In “Decisive Battles of World War II – The German View”, the former head of Operations in OKW, General Walter Warlimont wrote about the North African campaign in 1942 as one of these decisive battles under the title “Decision in the Mediterranean”. He traces the revival of the strategic consideration of a move into Egypt back to the successful counter-offensive by the Axis forces at the end of the winter battle.
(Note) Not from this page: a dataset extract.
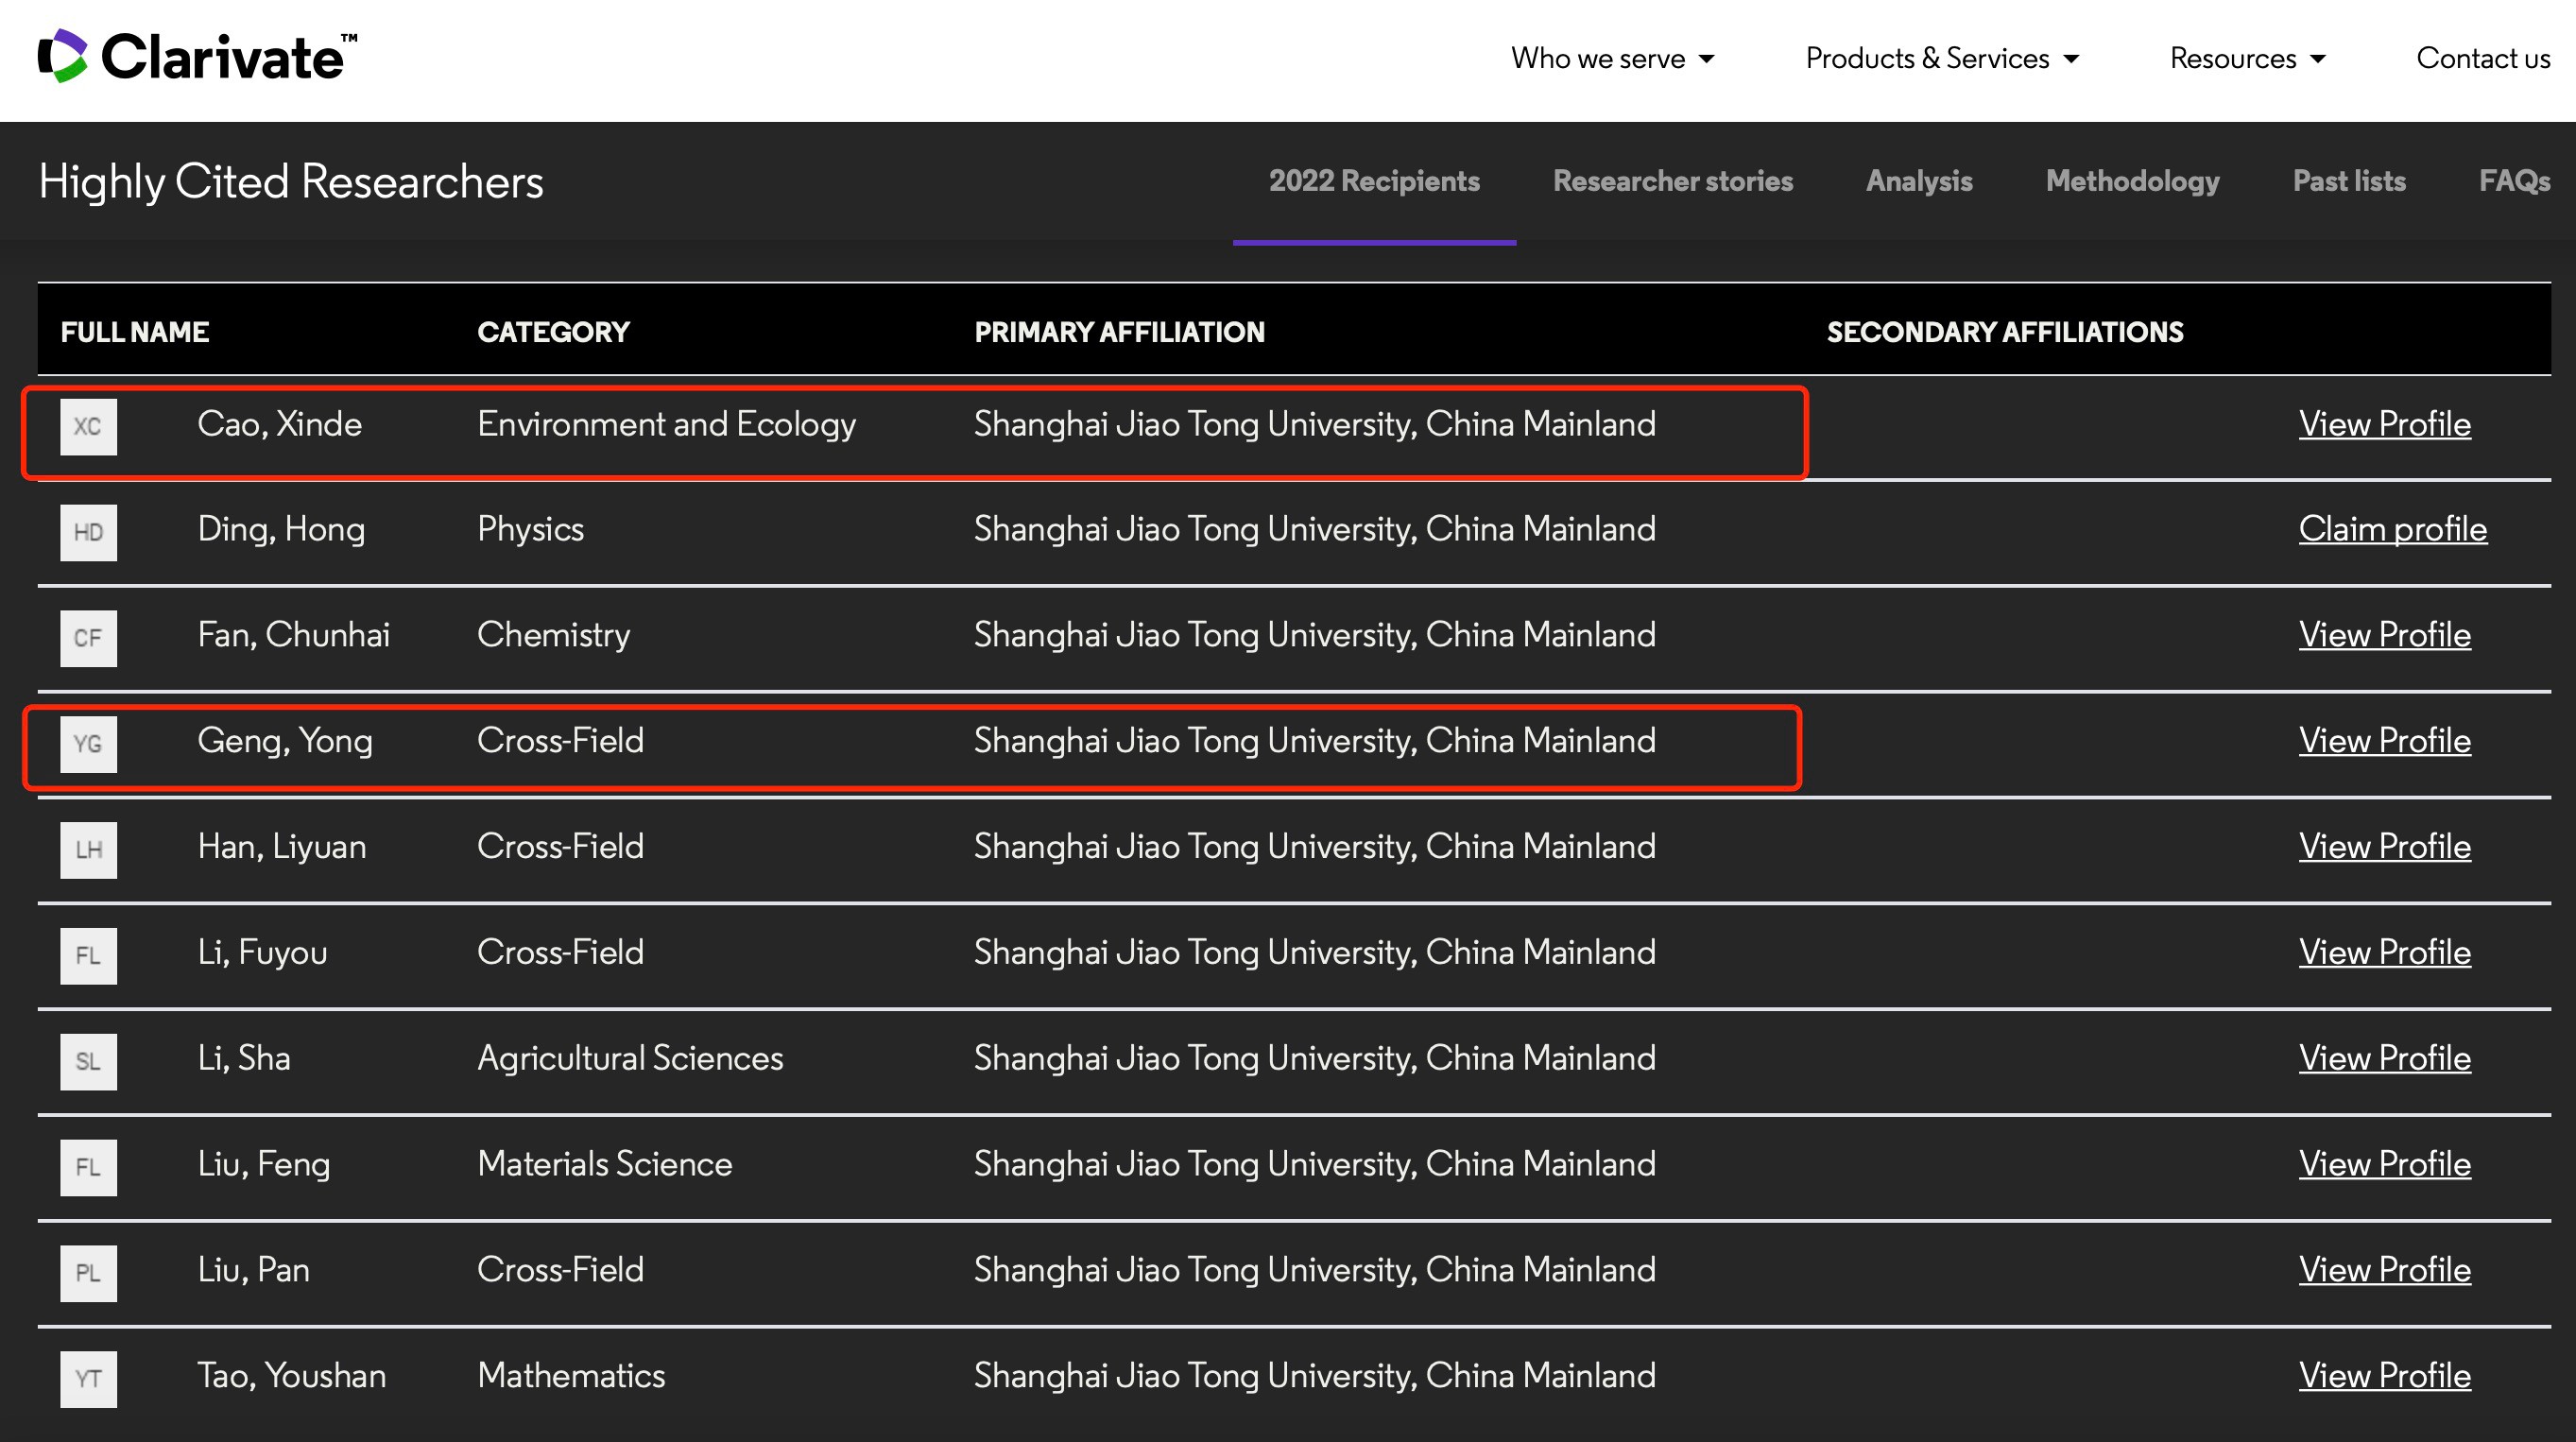Click the CF avatar for Fan, Chunhai
This screenshot has height=1442, width=2576.
[x=88, y=638]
This offensive, prepared in total secrecy and successfully carried out started on 21 January 1942 swiped away the inexperienced and understrength British 1st Armoured Division in the desert, and almost trapped and annihilated the 4th Indian Infantry Division in the Djebel on the northern coast of Cyrenaica, around Benghazi and Barce.  In the view of Warlimont:

[…]this tremendous offensive drive […] encouraged German leaders to revert to their ambitious project of the previous year, linking it this time with plans for a further offensive in the Caucasus.

The inherent weakness of this development, in which strategic considerations limped along in the rear of tactical success, was glossed over by Rommel’s brilliant victory in the desert, and it was optimistically assumed that Rommel’s tremendous reputation and his undoubted skill as a leader in the field would more than compensate for the steady increase of enemy strengths which was to be expected.

A few comments on this:

  • There are shades of the June 1942 attack into Egypt after the fall of Tobruk here, where strategic considerations (this time the capture of Malta) again ‘limped’ along in the wake of the capture of Tobruk.
  • Warlimont completely ignores in this analysis the fact that the Axis forces, which not three months before, on 21 November 1941 were supposed to seize the Tobruk fortress and then prepare to break across the frontier into Egypt had barely escaped with the hides on their back from Auchinleck’s offensive.  Rommel was in my opinion outgeneralled in November and December 1941, and quite badly and soundly beaten outside Tobruk, the obvious successes, such as the destruction of 5th South African Brigade and the near destruction of the New Zealand Division notwithstanding. But somehow this near desaster was forgotten by a fast drive across a mostly empty desert and the pushing back of the enemy halfway to Tobruk.
  • So while I agree that the counter-offensive was a tactical (and in fact a strategic success), I hesitate to subscribe to the view that either it or indeed the whole winter battle was a ‘brilliant victory’, despite the fact that the Axis side did not hesitate to slap itself on the back over just escaping total ruin in North Africa.